I nod. “Yes, that’s what I said.”
“The sewers,” she repeats, a guttural lurch to her voice. “We’re going into the sewers.”
The air conditioning sputters and dies; an odd silence falls over the clammy, windowless room. Everything is suddenly too quiet. Too loud. I hear the click of the woman’s throat as she swallows dry.
“Look, I’m sorry—”
“I’m not going into the sewers,” she hisses, the sibilants forced from her teeth like steam from a kettle. “What about my house? What about my job? And my baby—what the hell do you think I’m supposed to do with my baby?”
I close my eyes. Inhale. Exhale. Inhale again. “Bring him with you,” I grit out. Tangles of weeks-unbrushed hair trap the irritating summer heat around my neck, and a sharp headache throbs behind my eyes, through my temple. I dig a thumb into the soft hollow below my left brow. “It’s too dangerous for the both of you. Come on, you have to leave. They can find you here. Anytime.”
The baby starts to wail, siren-like. The sound ricochets off the cement walls, and the solitary light bulb above us flickers and swings with a sanguine laziness. I curse under my breath.
“Shhh… shush, please, shush, it’s okay, shhh—they’ll hear you—” But babies don’t understand, babies don’t care, and life is ugly, I think. The woman pats him with panicky hands, the same irregular cadence as my thudding heartbeat. And then—
I feel them before I hear them. Footsteps. My blood chills to ice. No, no. I open my mouth to scream run, we have to run, I have to run—but my lungs fail and my jaw slackens and my tongue numbs and I find myself choking on damp, damp air. The telltale stench of rot, the cloying bitterness, the shuddering dread that accompanies something unalive yet not dead—
At that moment, adrenaline finally decides to pump in, and I shove the woman with her bawling baby toward the open trapdoor on the other side of the room. “Get in, get in,” I scream—they’ve heard us anyway—“get in, lock it behind you, go down the ladder to the fifth floor—don’t come back! You hear me? Don’t come back!”
“Are you not—”
But then the trapdoor clunks shut and they’re gone and it’s just me in the room, me and my traitor heart, traitor brain, because why did I send them down there?

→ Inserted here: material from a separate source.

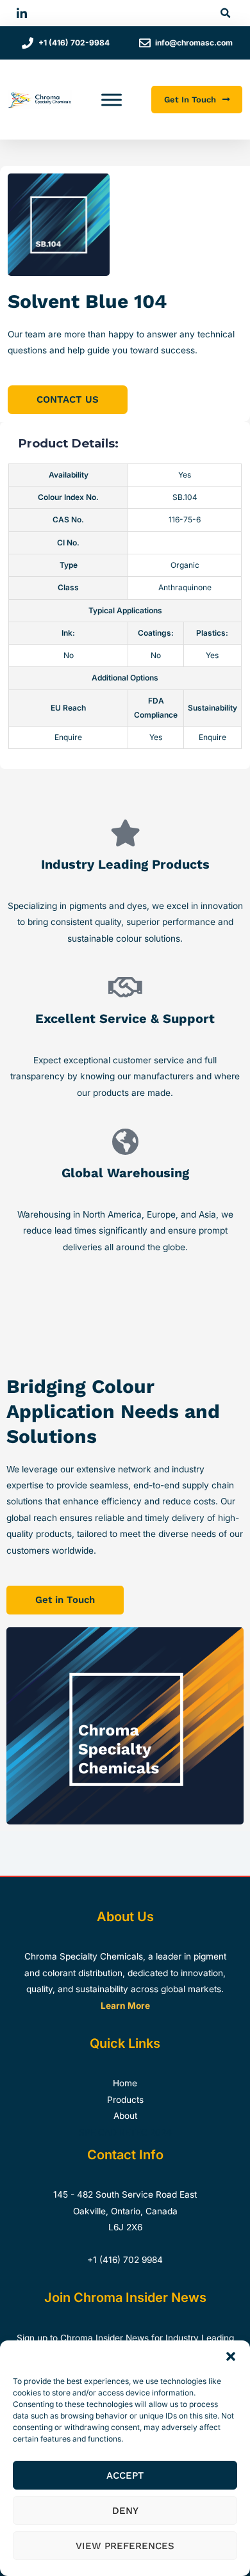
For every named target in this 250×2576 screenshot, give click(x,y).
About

The door to the room swings open. A man steps onto the threshold, looks at me piteously. Waits.
“I got them,” I rasp after a long beat.
His face cracks into a long sneer. “Good work. Y’think they’re enough to keep the necrovians back a week or two more?”
“Y-yeah,” I breathe, because they are. Because they have to be.
The man walks closer. The smell of rot grows stronger. A shrill scream rings from far below, and it sounds terribly like mine.